The story revolves around a war between two opposing factions on a planet named Nu-Earth as it is a significant strategic position due to the discovery of black holes having the capability to be utilised as warp gates between multiple areas of a galaxy. Unfortunately, given that Nu-Earth is within the orbit of a black hole and two suns; a brutal war has ravaged what was once a tranquil paradise, descending into a polluted toxic wasteland in which war has raged between GIs and Norts for 20 long years.

Rogue Trooper Redux’s core feature is undoubtedly its story campaign which spans 13 large scale single player missions. There are two additional game modes beyond the story campaign including Stronghold mode in which the player and an A.I. controlled ally must hold their position and survive in the process by defending their base against wave after wave of enemies, while Progressive mode tasks the player with pushing through just as many enemies in order to guarantee your character’s escape the current environment. Stronghold has two maps, while Progressive has three separate maps in addition to both modes having the customisable options of mirroring the world, a time limit of 5 to 15 minutes, anywhere between 4 to 16 lives, 4 characters to choose from and 4 underslung weapons to select from.

Character design is quite impressive as the player’s lead character named Rogue is always forming a partnership with his fellow GIs as a band of brothers who have each other’s backs. GI character design is interesting as in the story they were designed to be physically capable of combat within the poor living conditions of Nu-Earth’s surface.
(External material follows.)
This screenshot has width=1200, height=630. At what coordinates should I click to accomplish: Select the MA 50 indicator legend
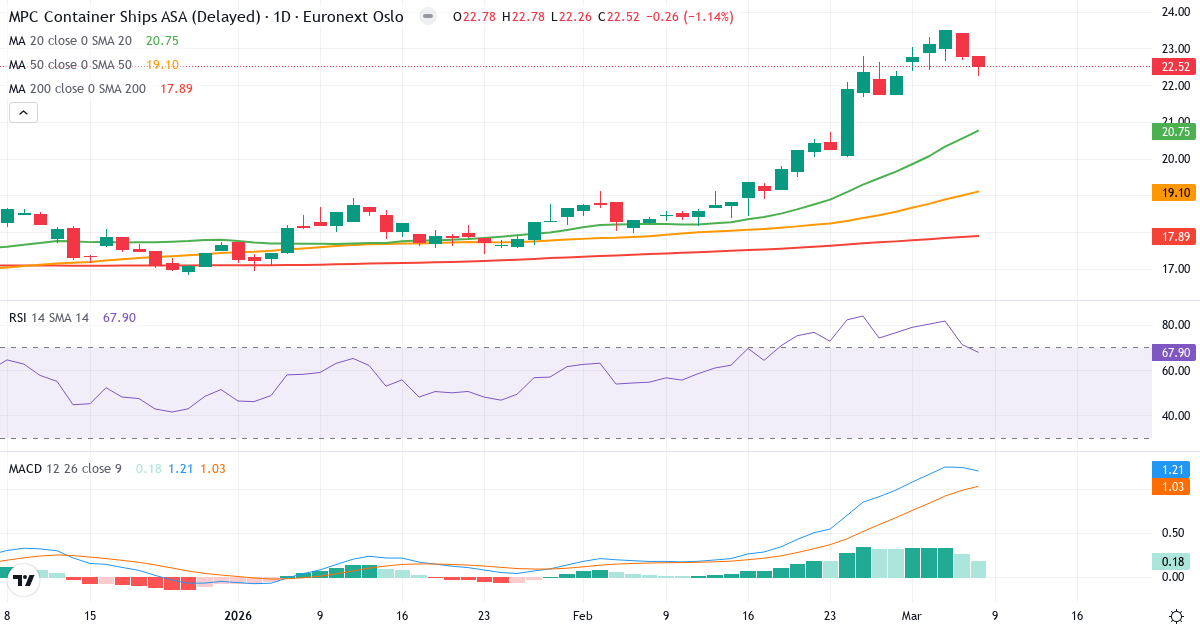[x=70, y=65]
Enemy design has a wide range of diversity including infantry Norts that have to wear breathing apparatus to be able to walk on the surface of Nu-Earth, although the venting of the air through the back of their suits gives away their position even when they are in cover and Nort Tactical Armour that are hulking in size with heavy armour that can take a lot of damage and shoots rapid fire weaponry. There are also mechanical enemies such as decapitators that are essentially drones programmed to hone in on the locations of GIs and explode on contact; clusters of sentry gun equipped pillboxes; and drill probes that transports groups of Norts from underground to the surface through automated self guidance which is capable of surprising GIs with not only a large group of enemies, but also the massive drill at the front of the vehicle. There are vehicles that are piloted by infantry such as attack hoppas that provide fast paced aerial assaults by firing rockets at GIs, alongside heavy tanks capable of crushing anything caught in its path in addition to firing half a tonne shells accompanied by smaller turrets and secondary weapons; and armoured patrol boats that fire upon anyone who is not supposed to be in the water. There are further enemies such as Nort captains and commanders that gradually show how much they hate GIs and more enemies besides.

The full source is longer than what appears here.